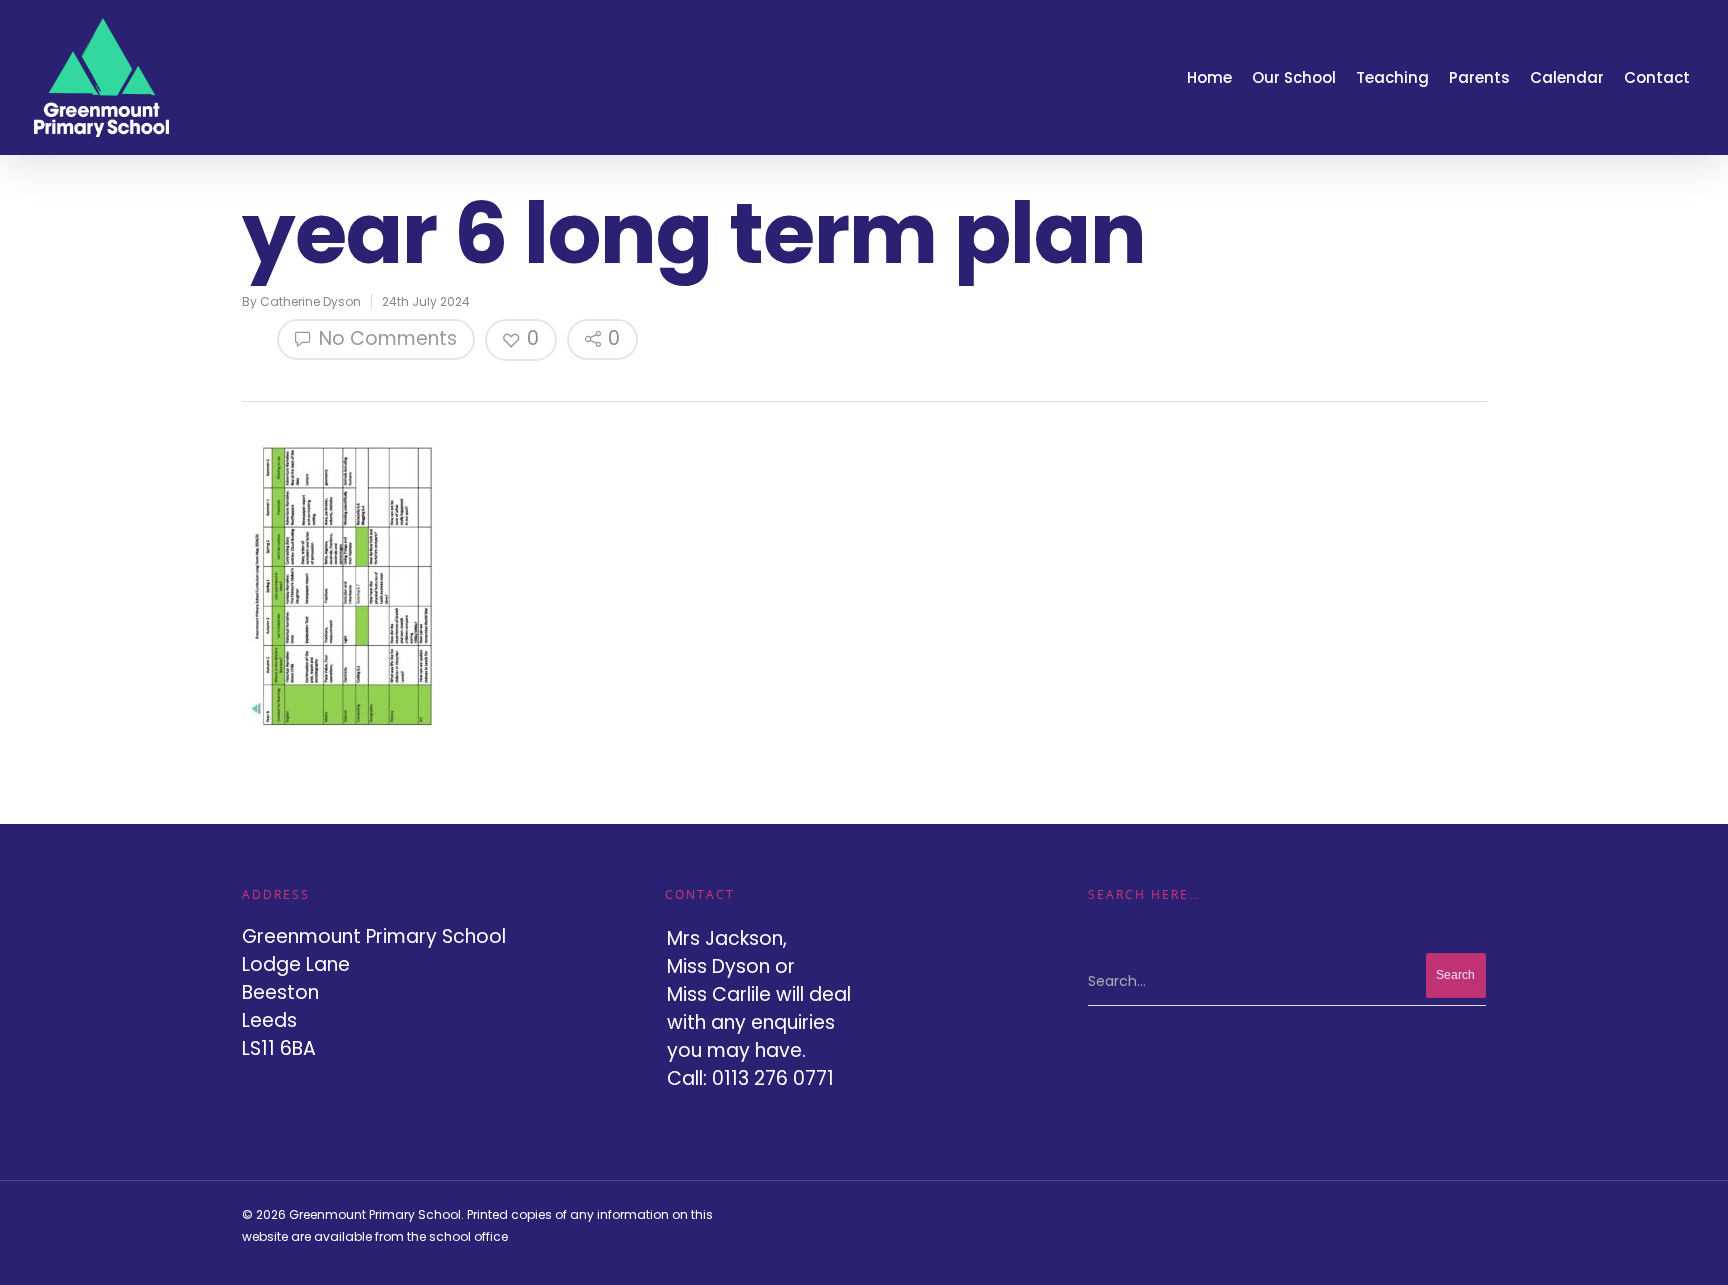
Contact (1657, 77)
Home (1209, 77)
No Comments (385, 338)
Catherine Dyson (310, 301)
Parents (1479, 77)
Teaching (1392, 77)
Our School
------------------------------------------------------------------------
WORK ITEM: Leaving the pictures aside, transcribe the entire listing exactly.

ANSWER SPACE:
Contact (1657, 77)
Home (1209, 77)
No Comments (385, 338)
Catherine Dyson (310, 301)
Parents (1479, 77)
Teaching (1392, 77)
Our School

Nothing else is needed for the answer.